Compared to fluorine-containing water repellent, silicone fabric waterproofing agent, relative low price, the fabric of arrangement has durability Waterproof effect, is particularly well-suited to synthetic fibers and its blend fabric, anti-particularly on filament yarn fabric in synthetic fabrics Water effect, resistance to water and dry-cleaning property are very good, but on cotton fiber and viscose fiber fabric, washability is just more slightly worse, and this may It is that cellulose fibre is swelling in water, caused by rupturing the organosilicon membrane of imparting fabric waterproof.Waterproofing agent of organosilicon is general It is made up of two kinds of components, i.e., hydrogen-containing siloxane polymer (being commonly called as containing hydrogen silicone oil), dimethyl silicone polymer (are commonly called as dimethyl-silicon Oil) or polydimethylhydroxysiloxane (being commonly called as dihydroxy silicone oil).Individually make waterproofing agent with dimethyl silicone polymer, it is necessary to First being heated a few hours can just align into waterproofing membrane.But, the chemism of containing hydrogen silicone oil is higher, must be at 150 DEG C Under conditions of, could process and aggregate into waterproofing membrane, and the fabric feeling after processing is not good enough.
Composite organic-inorganic material combines organic material and the respective advantage of inorganic material, with significant superiority Can, become the focus of research.In recent years, caged silsesquioxane (POSS) is this has regular stereochemical structure to have simultaneously singly to receive The organic-inorganic hybrid molecule of metrical scale makes it have good Research Significance.The chemical structural formula of POSS is (RSiO3/2) n, n =6~12, R are organic group, and wherein one or more are reactive functional groups.What is carried after POSS functionalization is different organic Group determines POSS hybrid forms different in the polymer.For example, the POSS of single reaction functional group by copolymerization or Reactively blending is grafted on main polymer chain, and the POSS of two functional groups can be embedded into high polymer main chain, with three The POSS of above reactive functional groups can serve as the polymer that crosslinking agent introduces build.The introducing of POSS often makes polymer One or more performance is improved, such as thermodynamic property, crystal property, and the improvement in this performance depends on POSS poly- Accumulation shape in compound matrix.Additionally, there are some researches show, when POSS is chemically bonded on polymer, POSS-POSS, Interaction between POSS- polymer except producing heat endurance and the enhanced POSS modified polies beyond the region of objective existence of molecular level, most Prominent is that POSS based polyalcohols can form the nanoscale features being made up of Major particle, the micron order being made up of aggregation spy The level form levied, and the multiple dimensioned roughness in surface and produce super hydrophobic surface.

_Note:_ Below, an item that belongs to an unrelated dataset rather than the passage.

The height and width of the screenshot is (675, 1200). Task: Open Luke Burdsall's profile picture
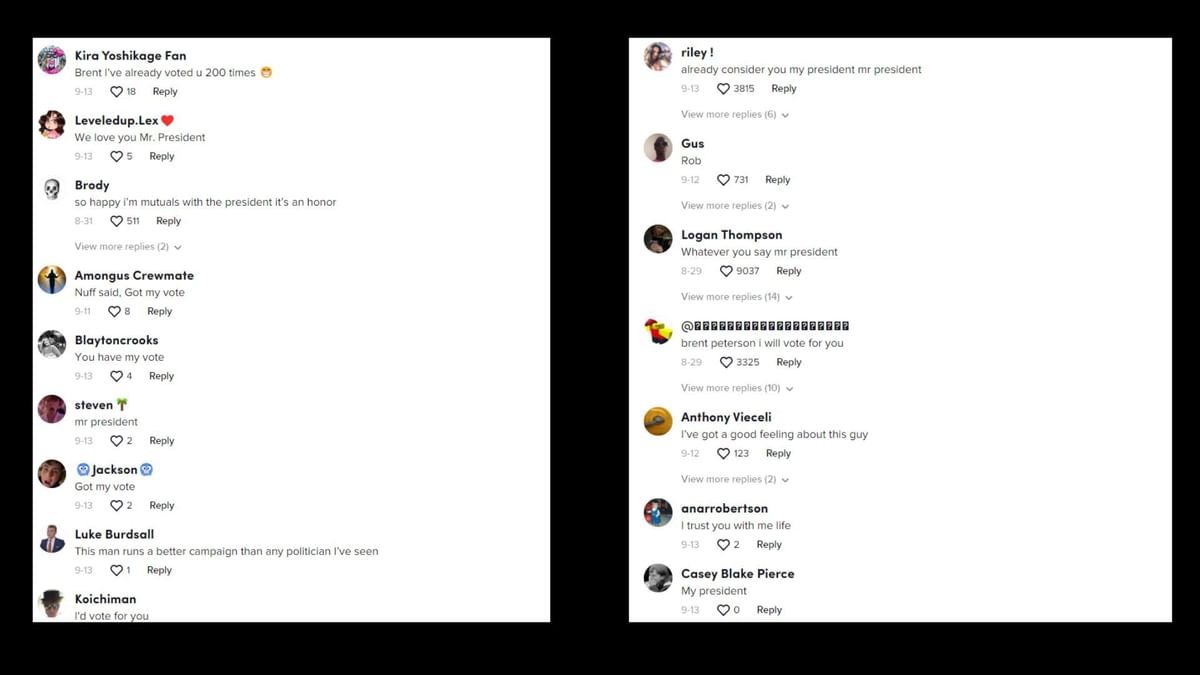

Therefore, as attempted by water repellent finishing agent in combination with POSS, to prepare the finishing agent of more premium properties, at present, this The research of aspect has been reported.For example, there are some researches show, ultraviolet hardening POSS fluorinated block copolymers have relatively low Surface energy and limited surface mobility, can occur Partial Reconstruction on surface, coating present higher water contact angle (113~ 116.5 °), higher receding contact angle (100~113 °), the low angle of lag (8~11 °) of contact and relatively low surface energy (11.1 ~11.6 millijoules/square metre).Additionally, in coating scratch resistance and water repellent research, by 8F-POSS (octafluoro alkyl POSS) and 8M-POSS (prestox acryloxy POSS) mixes under the conditions of ultraviolet light polymerization and arranges in coating surface, increased its table While surface roughness, compare 8M-POSS and individually apply, both act synergistically and cause water repellent effect raising 60%, mar-proof hard Degree increases by 400%.
Studies have found that, 80 DEG C of heating stirrings 2 under AIBN catalyst actions by vinyl POSS and 17 fluorine decyl mercaptans My god, generate fluoroPOSS-PMMA (fluorination POSS- polymethyl methacrylates) the surface static contact angle that product process is formed Lifted to 114 ° to 124 ° from original 71 °.But the method reaction time is long, and effect is general.
Disclose UV curing method additionally, having been reported that, will vinyl POSS and perfluoro decyl mercaptan in dichloromethane Irradiation generates F-POSS under uviol lamp in alkane solvents, and bafta is sufficiently impregnated with the F-POSS ethanol solutions of synthesis.Arrange To cotton fabric waterproofing effect static contact angle and roll angle it is reachable~153 ° and~6 °.But the method has the disadvantage finishing agent fastness Difference, it is not water-fastness, and fluorine-containing mercaptan is expensive.
The content of the invention
The technical problem to be solved is to provide a kind of bafta free-floride water repellent reacted based on ultraviolet light polymerization Method for sorting, by POSS in combination with floride-free water repellent finish is by click chemistry, both fusions excellent specific properties, so as to refuse in enhancing Water effect, reduces finishing time, while raising efficiency, improves washing fastness, improves cotton fabric waterproofing performance durability degree.
In order to solve the above problems, the invention provides a kind of bafta free-floride water repellent based on ultraviolet light polymerization reaction is whole Reason method, comprises the following steps:
Step 1):Bafta is roughened first, is subsequently placed in the 3- mercaptopropyltriethoxysilanes of 1~5wt% (KH-580) sulfhydryl modified, concussion, fully cleaning are carried out in ethyl acetate solution, vacuum drying obtains pre-treatment bafta;
Step 2):Prepare containing ethenyl cage model sesquialter siloxane (vinyl-POSS), hydrosulphonyl silane or alkyl hydrosulfide Organic solvent solution, sulfhydryl modified bafta is impregnated wherein, is processed based on click chemistry principle under the conditions of ultraviolet light polymerization There is the floride-free water repellent bafta Jie Jin super-hydrophobic effect to surface.
Preferably, the bafta is pure continuous yarn fabric or cotton fiber blended fabric.
Preferably, the step 1) described in roughening be specially:With the NaOH of 10~20g/L and putting down for 5~10g/L Flat plus O, is roughened at a temperature of 60~80 DEG C.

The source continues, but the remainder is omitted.